Önüne konan Leo, bir dizi zincir koymuştu. Yeteneğiyle onların canavar silahları olduğunu hissedebiliyordu, ama onlarda bir şeyler farklıydı, ayrıca canavar aurasından başka farklı bir auraları vardı, Qi’ye benzer bir şey.
“Bu eşyanın pasif bir bastırma yeteneği var,” diye açıkladı Leo. “Sadece ileri seviye seviyede, bu yüzden sizi her zaman uzak tutamayabilir, ancak eminim orada başka bir şey olduğunu da fark etmişsinizdir.”
Evet öğretmenim, farklı bir aura hissedebiliyorum, bu sizin Qi enerjiniz mi?” Diye sordu.
“Değil.” Leo başını sallayarak cevap verdi. “Lanetli bir dizi silahım var. Bazı insanlar onlara bu hikayeyi anlattığımda deli olduğumu düşünüyor ama gerçeği görebilmelisiniz. Arkadaşlarım öldüğünde, hepsi onlar için bir dileği yerine getirmemi, Dalki’yi ne pahasına olursa olsun yenmemi istediler. Ruhları o silahlara girdi, onları lanetledi. Onları daha güçlü hale getirmek. nywebnovel.com”Eğer sıradan insanlar o silahları kullanmaya çalışırsa, içinizdeki lanet onları ele geçirmeye çalışacaktır, ancak eğer Qi’nizi kontrol edebilirseniz, o zaman onu geri püskürtebilirsiniz, benim yaptığım gibi. Ancak, seninle lanetin farklı bir şekilde kullanılabileceğine inanıyorum. Bastırma yetkilerinin arttırılması.”
Zinciri kolunun etrafına yerleştirdiğinde, pasif beceri anında hissedilebiliyordu ve Erin onu ele geçirmeye çalışan enerjiyi hissedebiliyordu, ama onunla savaşmaya çalıştı. Sonunda her şeyi kontrol altına alana ve Leo’nun söylediği doğru olana kadar. Dürtüsü bastırılmıştı. Sadece ne kadar süreceğini merak etti.
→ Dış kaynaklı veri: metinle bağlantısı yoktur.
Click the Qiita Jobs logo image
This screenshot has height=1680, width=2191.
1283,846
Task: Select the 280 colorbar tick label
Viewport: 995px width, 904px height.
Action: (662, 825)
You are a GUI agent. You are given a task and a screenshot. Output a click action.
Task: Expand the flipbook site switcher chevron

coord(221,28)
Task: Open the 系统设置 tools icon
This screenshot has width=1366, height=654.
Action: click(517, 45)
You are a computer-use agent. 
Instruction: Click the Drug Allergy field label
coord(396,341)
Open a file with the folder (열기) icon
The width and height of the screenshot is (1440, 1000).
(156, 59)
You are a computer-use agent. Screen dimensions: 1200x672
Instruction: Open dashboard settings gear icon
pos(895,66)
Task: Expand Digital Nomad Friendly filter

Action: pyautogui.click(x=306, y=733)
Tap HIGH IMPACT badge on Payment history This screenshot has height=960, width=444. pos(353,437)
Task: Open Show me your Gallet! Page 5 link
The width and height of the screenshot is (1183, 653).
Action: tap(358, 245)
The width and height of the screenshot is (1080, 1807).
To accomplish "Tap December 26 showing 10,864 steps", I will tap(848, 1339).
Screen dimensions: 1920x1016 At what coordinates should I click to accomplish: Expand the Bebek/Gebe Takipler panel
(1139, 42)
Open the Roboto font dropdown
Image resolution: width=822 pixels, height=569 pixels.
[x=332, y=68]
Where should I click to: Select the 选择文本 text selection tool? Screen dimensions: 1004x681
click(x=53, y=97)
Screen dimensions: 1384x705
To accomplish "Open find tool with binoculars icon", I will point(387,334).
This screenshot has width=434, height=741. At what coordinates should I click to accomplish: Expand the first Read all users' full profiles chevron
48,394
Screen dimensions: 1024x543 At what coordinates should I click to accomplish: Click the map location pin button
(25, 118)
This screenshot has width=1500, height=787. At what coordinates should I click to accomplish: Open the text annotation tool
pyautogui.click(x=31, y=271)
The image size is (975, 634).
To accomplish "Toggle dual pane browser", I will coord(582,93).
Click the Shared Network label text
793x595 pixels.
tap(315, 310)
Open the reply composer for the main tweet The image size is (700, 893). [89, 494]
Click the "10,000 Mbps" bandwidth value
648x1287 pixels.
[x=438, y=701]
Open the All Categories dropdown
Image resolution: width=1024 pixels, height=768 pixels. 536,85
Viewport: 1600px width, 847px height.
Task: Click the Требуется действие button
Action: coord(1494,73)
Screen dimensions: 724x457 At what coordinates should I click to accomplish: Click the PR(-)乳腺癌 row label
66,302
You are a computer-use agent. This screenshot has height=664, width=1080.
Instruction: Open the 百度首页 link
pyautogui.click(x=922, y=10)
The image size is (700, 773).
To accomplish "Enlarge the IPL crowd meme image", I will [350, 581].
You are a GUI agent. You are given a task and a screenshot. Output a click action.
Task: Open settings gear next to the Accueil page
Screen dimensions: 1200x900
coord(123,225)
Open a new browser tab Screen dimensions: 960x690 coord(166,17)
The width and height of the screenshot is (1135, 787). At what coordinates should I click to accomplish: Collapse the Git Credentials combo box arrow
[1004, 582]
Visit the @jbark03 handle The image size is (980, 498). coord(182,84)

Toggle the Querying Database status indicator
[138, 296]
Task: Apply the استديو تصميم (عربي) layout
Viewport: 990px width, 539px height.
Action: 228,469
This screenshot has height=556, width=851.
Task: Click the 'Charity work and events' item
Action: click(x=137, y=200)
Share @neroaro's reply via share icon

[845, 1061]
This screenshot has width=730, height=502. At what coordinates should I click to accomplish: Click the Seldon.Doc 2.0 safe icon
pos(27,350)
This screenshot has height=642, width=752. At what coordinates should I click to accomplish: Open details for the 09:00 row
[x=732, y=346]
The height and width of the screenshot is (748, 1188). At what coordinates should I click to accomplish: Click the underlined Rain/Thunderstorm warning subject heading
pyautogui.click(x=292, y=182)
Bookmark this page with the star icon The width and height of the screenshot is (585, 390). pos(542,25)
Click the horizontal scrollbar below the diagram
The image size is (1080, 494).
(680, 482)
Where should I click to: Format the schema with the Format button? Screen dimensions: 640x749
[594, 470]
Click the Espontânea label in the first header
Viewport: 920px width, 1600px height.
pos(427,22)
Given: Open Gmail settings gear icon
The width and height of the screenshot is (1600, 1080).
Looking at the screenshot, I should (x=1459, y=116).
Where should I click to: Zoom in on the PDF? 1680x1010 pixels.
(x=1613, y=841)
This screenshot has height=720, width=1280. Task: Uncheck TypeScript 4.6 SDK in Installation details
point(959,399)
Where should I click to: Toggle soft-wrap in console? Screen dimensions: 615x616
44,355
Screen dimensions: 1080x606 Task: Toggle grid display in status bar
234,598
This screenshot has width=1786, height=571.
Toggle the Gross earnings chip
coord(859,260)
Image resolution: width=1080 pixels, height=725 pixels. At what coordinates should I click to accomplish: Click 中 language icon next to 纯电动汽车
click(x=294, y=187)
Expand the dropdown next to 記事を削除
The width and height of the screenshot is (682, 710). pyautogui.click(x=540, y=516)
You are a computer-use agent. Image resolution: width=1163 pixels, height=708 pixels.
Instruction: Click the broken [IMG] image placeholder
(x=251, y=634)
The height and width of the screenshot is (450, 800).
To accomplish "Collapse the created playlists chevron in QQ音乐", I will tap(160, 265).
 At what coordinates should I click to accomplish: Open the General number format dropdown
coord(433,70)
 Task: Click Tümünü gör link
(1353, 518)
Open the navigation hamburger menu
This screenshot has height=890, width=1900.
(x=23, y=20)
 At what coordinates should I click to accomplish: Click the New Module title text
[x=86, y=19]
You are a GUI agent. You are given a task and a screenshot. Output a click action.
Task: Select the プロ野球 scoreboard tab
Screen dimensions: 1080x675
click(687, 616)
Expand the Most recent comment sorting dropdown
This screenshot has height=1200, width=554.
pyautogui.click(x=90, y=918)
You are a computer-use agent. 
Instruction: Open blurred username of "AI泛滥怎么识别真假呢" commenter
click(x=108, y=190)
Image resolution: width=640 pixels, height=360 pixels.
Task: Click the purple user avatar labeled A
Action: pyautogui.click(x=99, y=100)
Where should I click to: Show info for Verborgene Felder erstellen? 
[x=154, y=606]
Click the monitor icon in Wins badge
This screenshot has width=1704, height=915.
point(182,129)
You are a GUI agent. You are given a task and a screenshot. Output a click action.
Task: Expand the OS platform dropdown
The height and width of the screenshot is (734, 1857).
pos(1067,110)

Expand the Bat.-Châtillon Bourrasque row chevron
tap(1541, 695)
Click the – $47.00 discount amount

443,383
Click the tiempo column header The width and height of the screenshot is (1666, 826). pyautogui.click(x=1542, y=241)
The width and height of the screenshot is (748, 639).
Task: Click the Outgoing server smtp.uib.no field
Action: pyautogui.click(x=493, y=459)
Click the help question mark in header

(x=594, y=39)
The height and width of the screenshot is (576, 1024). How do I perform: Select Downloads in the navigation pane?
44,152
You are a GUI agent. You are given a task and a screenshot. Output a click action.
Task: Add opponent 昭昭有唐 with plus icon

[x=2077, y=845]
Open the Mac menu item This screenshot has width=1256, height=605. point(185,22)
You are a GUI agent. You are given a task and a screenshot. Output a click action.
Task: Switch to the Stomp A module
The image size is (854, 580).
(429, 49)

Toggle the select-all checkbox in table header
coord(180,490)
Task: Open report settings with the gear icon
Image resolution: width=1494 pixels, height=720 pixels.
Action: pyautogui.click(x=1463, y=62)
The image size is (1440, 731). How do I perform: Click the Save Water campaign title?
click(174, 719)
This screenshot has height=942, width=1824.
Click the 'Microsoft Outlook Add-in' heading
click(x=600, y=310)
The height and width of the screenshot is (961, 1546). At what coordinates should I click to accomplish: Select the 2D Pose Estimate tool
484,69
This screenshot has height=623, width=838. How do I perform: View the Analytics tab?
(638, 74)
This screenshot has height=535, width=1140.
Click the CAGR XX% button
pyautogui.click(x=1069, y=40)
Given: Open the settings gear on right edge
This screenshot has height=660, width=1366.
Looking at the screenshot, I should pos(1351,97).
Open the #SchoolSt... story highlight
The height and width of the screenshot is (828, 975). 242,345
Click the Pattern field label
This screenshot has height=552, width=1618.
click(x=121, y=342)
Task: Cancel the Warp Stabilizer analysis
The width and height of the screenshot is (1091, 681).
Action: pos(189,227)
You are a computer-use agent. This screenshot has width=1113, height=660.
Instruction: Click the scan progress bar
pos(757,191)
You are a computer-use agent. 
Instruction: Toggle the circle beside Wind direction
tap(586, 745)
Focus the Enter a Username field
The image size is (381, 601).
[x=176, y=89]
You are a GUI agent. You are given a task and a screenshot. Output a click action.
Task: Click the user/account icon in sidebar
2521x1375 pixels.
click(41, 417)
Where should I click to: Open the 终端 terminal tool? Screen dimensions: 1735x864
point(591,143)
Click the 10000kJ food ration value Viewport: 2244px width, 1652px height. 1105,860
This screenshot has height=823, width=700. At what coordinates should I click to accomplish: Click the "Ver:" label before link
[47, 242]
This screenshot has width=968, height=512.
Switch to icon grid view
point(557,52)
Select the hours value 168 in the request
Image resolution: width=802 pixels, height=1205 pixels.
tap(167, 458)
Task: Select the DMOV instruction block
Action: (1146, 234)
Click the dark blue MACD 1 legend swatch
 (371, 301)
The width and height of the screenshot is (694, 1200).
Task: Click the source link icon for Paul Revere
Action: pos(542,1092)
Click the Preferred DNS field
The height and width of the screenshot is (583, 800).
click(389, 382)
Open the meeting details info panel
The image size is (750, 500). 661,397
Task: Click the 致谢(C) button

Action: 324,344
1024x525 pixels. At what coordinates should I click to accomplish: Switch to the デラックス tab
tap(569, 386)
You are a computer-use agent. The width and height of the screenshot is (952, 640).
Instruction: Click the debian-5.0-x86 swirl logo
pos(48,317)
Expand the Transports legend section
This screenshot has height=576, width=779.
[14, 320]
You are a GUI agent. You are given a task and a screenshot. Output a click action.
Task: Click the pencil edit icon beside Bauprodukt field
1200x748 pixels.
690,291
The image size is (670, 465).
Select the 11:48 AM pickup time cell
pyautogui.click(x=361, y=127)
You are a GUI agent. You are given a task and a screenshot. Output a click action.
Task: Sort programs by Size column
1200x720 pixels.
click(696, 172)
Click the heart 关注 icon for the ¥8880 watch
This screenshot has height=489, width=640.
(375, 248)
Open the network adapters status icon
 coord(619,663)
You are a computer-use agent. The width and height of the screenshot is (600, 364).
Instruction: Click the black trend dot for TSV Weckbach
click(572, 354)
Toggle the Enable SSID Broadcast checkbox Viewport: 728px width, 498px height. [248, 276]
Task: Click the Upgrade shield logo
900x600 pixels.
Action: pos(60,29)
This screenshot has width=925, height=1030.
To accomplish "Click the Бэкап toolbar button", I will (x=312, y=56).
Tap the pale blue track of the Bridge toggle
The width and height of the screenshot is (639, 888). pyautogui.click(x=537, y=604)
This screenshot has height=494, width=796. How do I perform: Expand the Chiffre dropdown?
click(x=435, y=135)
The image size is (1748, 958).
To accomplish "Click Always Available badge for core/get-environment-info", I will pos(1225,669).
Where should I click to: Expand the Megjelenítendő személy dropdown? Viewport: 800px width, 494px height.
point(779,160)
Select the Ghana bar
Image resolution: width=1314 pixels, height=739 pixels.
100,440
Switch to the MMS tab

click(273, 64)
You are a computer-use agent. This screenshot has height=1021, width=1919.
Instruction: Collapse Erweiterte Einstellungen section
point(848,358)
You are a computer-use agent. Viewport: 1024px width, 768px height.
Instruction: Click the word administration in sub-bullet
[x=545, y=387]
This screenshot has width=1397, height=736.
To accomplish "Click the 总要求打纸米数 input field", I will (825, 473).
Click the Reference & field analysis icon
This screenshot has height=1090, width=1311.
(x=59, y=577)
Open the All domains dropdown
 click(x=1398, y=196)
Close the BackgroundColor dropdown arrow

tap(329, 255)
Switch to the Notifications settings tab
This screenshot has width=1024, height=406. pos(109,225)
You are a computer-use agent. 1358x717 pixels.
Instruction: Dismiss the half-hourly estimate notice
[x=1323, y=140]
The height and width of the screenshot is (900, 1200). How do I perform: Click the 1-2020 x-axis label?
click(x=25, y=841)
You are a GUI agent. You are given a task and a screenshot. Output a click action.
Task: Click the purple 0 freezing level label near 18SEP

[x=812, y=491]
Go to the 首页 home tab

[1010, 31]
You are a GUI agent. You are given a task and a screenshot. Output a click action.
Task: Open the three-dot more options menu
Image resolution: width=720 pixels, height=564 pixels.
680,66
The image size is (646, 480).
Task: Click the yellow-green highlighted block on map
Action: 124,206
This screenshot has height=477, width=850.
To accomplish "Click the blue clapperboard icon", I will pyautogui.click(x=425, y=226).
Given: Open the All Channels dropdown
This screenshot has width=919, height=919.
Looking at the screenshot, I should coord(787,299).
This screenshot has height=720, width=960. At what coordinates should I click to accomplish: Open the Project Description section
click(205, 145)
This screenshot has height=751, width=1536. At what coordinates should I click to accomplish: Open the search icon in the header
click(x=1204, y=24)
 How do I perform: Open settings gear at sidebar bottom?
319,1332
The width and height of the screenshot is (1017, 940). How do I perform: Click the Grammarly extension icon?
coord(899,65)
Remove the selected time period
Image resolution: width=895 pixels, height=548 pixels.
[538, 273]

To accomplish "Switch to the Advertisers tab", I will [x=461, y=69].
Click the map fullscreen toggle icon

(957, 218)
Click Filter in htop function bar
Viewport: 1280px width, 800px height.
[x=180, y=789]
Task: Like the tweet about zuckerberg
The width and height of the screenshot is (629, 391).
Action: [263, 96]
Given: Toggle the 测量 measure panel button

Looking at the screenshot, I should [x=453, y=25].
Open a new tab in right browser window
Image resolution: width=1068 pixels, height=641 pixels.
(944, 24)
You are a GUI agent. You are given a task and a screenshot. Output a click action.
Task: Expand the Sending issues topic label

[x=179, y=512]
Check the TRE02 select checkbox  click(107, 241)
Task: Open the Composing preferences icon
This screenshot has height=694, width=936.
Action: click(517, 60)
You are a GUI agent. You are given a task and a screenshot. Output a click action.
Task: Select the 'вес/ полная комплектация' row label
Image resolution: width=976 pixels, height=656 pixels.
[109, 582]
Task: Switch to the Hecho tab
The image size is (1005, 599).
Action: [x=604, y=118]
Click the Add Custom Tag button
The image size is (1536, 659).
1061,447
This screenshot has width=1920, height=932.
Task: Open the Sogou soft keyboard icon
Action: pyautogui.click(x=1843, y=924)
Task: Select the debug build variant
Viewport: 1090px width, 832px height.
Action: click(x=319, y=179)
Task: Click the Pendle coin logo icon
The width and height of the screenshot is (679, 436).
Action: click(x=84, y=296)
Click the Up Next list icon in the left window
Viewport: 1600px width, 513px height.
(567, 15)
Fark ettiği şey, zinciri takarken kendini daha zayıf hissetmesine ve güçlerinin tamamını kullanamamasına neden olduğuydu. Şimdilik, bunu sadece kendini daha güçlü kılmak için bir eğitim yöntemi olarak görecekti.
Kolezyumun ön tarafına geri döndüğümüzde alan artık açıktı, çünkü neredeyse herkes bölgeden kaçmıştı ve Erin orada eli zincirin üzerinde kalmıştı.
“Eğer dört çivili bir Dalki ise, her şeyi kullanmak zorunda kalacağım, aksi takdirde yoluma çıkarım!” Dedi zincirleri çözerek.
Aynı anda normal, her zamanki sarı saçları siyaha dönmeye başladı ve gözleri sarı renkte parlamaya başladı.